WORK REQUEST ->
Would you restate all the entries exactly, leaving nothing out?

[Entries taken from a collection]
____________

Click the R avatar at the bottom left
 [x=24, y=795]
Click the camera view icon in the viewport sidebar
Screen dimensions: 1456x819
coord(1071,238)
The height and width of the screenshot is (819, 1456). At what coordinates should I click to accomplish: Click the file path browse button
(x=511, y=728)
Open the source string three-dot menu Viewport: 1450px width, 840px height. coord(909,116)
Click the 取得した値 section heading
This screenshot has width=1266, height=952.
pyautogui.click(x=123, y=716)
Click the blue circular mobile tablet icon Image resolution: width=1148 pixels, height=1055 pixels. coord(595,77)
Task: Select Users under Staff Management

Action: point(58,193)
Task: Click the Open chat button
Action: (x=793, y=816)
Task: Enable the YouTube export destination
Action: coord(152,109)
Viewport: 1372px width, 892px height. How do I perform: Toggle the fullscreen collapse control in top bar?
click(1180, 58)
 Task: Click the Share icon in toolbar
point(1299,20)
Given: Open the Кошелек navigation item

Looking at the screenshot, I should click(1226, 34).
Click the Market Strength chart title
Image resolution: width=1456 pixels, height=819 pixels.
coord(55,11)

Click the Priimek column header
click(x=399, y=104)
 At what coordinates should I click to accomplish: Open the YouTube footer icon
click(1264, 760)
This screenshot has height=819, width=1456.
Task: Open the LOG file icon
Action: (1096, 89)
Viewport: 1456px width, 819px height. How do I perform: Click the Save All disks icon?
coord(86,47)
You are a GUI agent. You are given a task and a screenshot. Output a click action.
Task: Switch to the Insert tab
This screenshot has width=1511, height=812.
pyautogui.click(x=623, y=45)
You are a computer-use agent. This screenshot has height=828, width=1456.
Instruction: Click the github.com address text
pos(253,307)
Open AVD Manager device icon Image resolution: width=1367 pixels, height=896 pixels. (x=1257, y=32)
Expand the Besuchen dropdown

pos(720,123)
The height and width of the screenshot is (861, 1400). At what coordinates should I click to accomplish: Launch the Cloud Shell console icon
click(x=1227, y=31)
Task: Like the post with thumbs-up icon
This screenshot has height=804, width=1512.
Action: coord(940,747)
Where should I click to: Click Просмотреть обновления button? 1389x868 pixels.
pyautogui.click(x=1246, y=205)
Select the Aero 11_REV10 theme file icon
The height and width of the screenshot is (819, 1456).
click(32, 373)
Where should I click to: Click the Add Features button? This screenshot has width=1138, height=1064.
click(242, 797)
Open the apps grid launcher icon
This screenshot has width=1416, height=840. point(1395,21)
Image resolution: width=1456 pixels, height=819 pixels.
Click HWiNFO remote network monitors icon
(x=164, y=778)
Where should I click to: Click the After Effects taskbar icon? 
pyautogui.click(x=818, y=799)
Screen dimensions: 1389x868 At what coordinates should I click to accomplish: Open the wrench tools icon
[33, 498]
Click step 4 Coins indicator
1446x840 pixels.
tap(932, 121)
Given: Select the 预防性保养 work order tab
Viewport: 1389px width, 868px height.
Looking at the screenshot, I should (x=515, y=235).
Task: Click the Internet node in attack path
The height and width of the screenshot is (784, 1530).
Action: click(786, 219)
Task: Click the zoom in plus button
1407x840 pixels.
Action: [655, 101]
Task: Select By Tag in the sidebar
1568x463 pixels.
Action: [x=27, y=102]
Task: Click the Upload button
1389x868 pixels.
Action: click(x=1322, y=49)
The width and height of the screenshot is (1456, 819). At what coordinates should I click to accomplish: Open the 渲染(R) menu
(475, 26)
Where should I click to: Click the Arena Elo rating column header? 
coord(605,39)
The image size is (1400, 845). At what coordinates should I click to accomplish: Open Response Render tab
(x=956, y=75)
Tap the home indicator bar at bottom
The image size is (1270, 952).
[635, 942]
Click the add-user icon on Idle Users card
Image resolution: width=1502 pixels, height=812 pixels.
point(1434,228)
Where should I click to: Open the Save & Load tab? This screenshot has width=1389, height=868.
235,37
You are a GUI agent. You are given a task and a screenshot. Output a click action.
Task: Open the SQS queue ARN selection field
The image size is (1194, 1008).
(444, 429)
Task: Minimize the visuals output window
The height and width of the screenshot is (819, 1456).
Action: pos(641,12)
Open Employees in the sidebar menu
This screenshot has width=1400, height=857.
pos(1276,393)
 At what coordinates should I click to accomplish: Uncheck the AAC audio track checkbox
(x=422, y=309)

____________

WRITTEN RESPONSE ->
Click the R avatar at the bottom left
 [x=24, y=795]
Click the camera view icon in the viewport sidebar
Screen dimensions: 1456x819
coord(1071,238)
The height and width of the screenshot is (819, 1456). At what coordinates should I click to accomplish: Click the file path browse button
(x=511, y=728)
Open the source string three-dot menu Viewport: 1450px width, 840px height. coord(909,116)
Click the 取得した値 section heading
This screenshot has width=1266, height=952.
pyautogui.click(x=123, y=716)
Click the blue circular mobile tablet icon Image resolution: width=1148 pixels, height=1055 pixels. coord(595,77)
Task: Select Users under Staff Management

Action: point(58,193)
Task: Click the Open chat button
Action: (x=793, y=816)
Task: Enable the YouTube export destination
Action: coord(152,109)
Viewport: 1372px width, 892px height. How do I perform: Toggle the fullscreen collapse control in top bar?
click(1180, 58)
 Task: Click the Share icon in toolbar
point(1299,20)
Given: Open the Кошелек navigation item

Looking at the screenshot, I should click(1226, 34).
Click the Market Strength chart title
Image resolution: width=1456 pixels, height=819 pixels.
coord(55,11)

Click the Priimek column header
click(x=399, y=104)
 At what coordinates should I click to accomplish: Open the YouTube footer icon
click(1264, 760)
This screenshot has height=819, width=1456.
Task: Open the LOG file icon
Action: (1096, 89)
Viewport: 1456px width, 819px height. How do I perform: Click the Save All disks icon?
coord(86,47)
You are a GUI agent. You are given a task and a screenshot. Output a click action.
Task: Switch to the Insert tab
This screenshot has width=1511, height=812.
pyautogui.click(x=623, y=45)
You are a computer-use agent. This screenshot has height=828, width=1456.
Instruction: Click the github.com address text
pos(253,307)
Open AVD Manager device icon Image resolution: width=1367 pixels, height=896 pixels. (x=1257, y=32)
Expand the Besuchen dropdown

pos(720,123)
The height and width of the screenshot is (861, 1400). At what coordinates should I click to accomplish: Launch the Cloud Shell console icon
click(x=1227, y=31)
Task: Like the post with thumbs-up icon
This screenshot has height=804, width=1512.
Action: coord(940,747)
Where should I click to: Click Просмотреть обновления button? 1389x868 pixels.
pyautogui.click(x=1246, y=205)
Select the Aero 11_REV10 theme file icon
The height and width of the screenshot is (819, 1456).
click(32, 373)
Where should I click to: Click the Add Features button? This screenshot has width=1138, height=1064.
click(242, 797)
Open the apps grid launcher icon
This screenshot has width=1416, height=840. point(1395,21)
Image resolution: width=1456 pixels, height=819 pixels.
Click HWiNFO remote network monitors icon
(x=164, y=778)
Where should I click to: Click the After Effects taskbar icon? 
pyautogui.click(x=818, y=799)
Screen dimensions: 1389x868 At what coordinates should I click to accomplish: Open the wrench tools icon
[33, 498]
Click step 4 Coins indicator
1446x840 pixels.
tap(932, 121)
Given: Select the 预防性保养 work order tab
Viewport: 1389px width, 868px height.
Looking at the screenshot, I should (x=515, y=235).
Task: Click the Internet node in attack path
The height and width of the screenshot is (784, 1530).
Action: click(786, 219)
Task: Click the zoom in plus button
1407x840 pixels.
Action: [655, 101]
Task: Select By Tag in the sidebar
1568x463 pixels.
Action: [x=27, y=102]
Task: Click the Upload button
1389x868 pixels.
Action: click(x=1322, y=49)
The width and height of the screenshot is (1456, 819). At what coordinates should I click to accomplish: Open the 渲染(R) menu
(475, 26)
Where should I click to: Click the Arena Elo rating column header? 
coord(605,39)
The image size is (1400, 845). At what coordinates should I click to accomplish: Open Response Render tab
(x=956, y=75)
Tap the home indicator bar at bottom
The image size is (1270, 952).
[635, 942]
Click the add-user icon on Idle Users card
Image resolution: width=1502 pixels, height=812 pixels.
point(1434,228)
Where should I click to: Open the Save & Load tab? This screenshot has width=1389, height=868.
235,37
You are a GUI agent. You are given a task and a screenshot. Output a click action.
Task: Open the SQS queue ARN selection field
The image size is (1194, 1008).
(444, 429)
Task: Minimize the visuals output window
The height and width of the screenshot is (819, 1456).
Action: pos(641,12)
Open Employees in the sidebar menu
This screenshot has width=1400, height=857.
pos(1276,393)
 At what coordinates should I click to accomplish: Uncheck the AAC audio track checkbox
(x=422, y=309)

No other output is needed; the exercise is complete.